You can switch back to the summary page by clicking here. Global And Non-Smooth Optimization (GANSO) Maple toolbox

Centre for Informatics and Applied Optimization
Copyright University of Ballarat, 2006
Australia

j.ugon@ballarat.edu.au, gbeliako@gmail.com

Installation instructions

To use this worksheet you need to download GANSO libraries, from

http://www.ganso.com.au/libs/gansomapledlls.zip and extract the content of this file (using a utility like WinZip) into Maple's bin directory

(typically c:\Program Files\Maple 9\bin) or any directory on the PATH. This way Maple can locate GANSO libraries and properly use them.

Introduction

This worksheet illustrates how GANSO package can be used with Maple (under MS Windows).

GANSO is a programming library which implements several methods of global and nonsmooth, nonlinear optimization. GANSO library is specifically designed to solve optimization problems with a very complex, nondifferentiable objective function. It is not designed for solving linear, quadratic or integer programming problems, for which many specialised methods are available. However, when the objective function is non smooth, or has many local extrema, such specialised methods are inadequate. GANSO provides a computationally efficient way to tackle these complicated problems. Please see the user manual supplied with this worksheet.

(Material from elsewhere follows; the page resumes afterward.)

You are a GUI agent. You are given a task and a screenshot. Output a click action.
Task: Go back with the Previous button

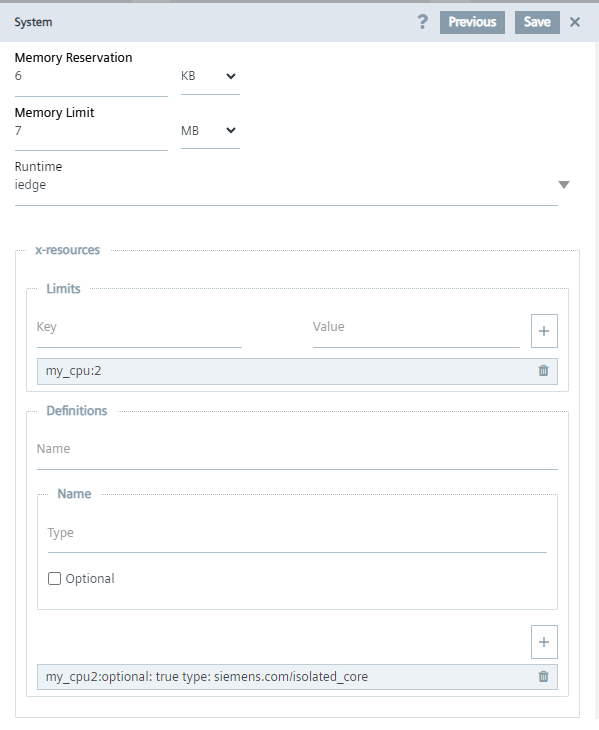[x=472, y=22]
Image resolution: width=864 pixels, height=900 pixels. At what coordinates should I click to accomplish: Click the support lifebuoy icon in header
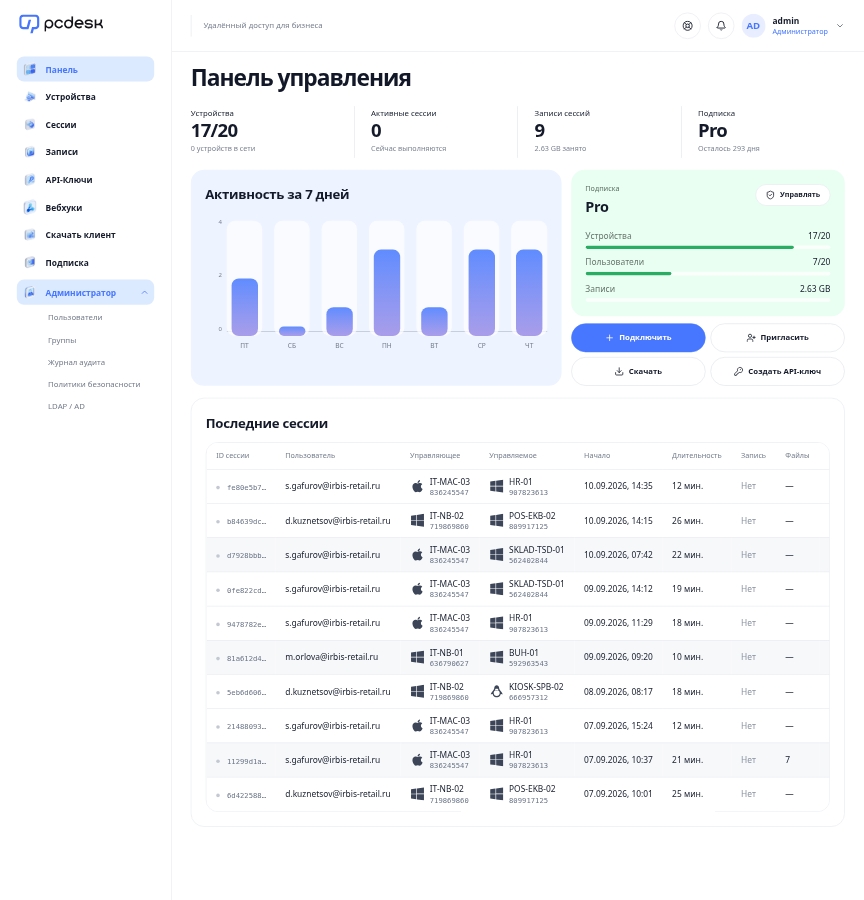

This worksheet is provided as a template for user's own objective functions and constraints. It shows how to declare the objective function and call the appropriate optimization methods.

It should be used in conjunction with the supplied dlls (gansodll.dll, mwrap_ganso.dll), and the user manual (gansomaple.pdf).

The typical calling sequence is as follows:

1. execute define_external procedures in the next subsection

2. declare your objective function (and also set the boundaries and constraints if required)

3. call the relevant optimization routines with correct arguments

Please change the GANSOPATH line below to the location of this package on your computer!

Initialization: Declarations of GANSO optimization procedures found in the dll

 > restart;

Execute the commands below to declare the external subroutines from GANSO library.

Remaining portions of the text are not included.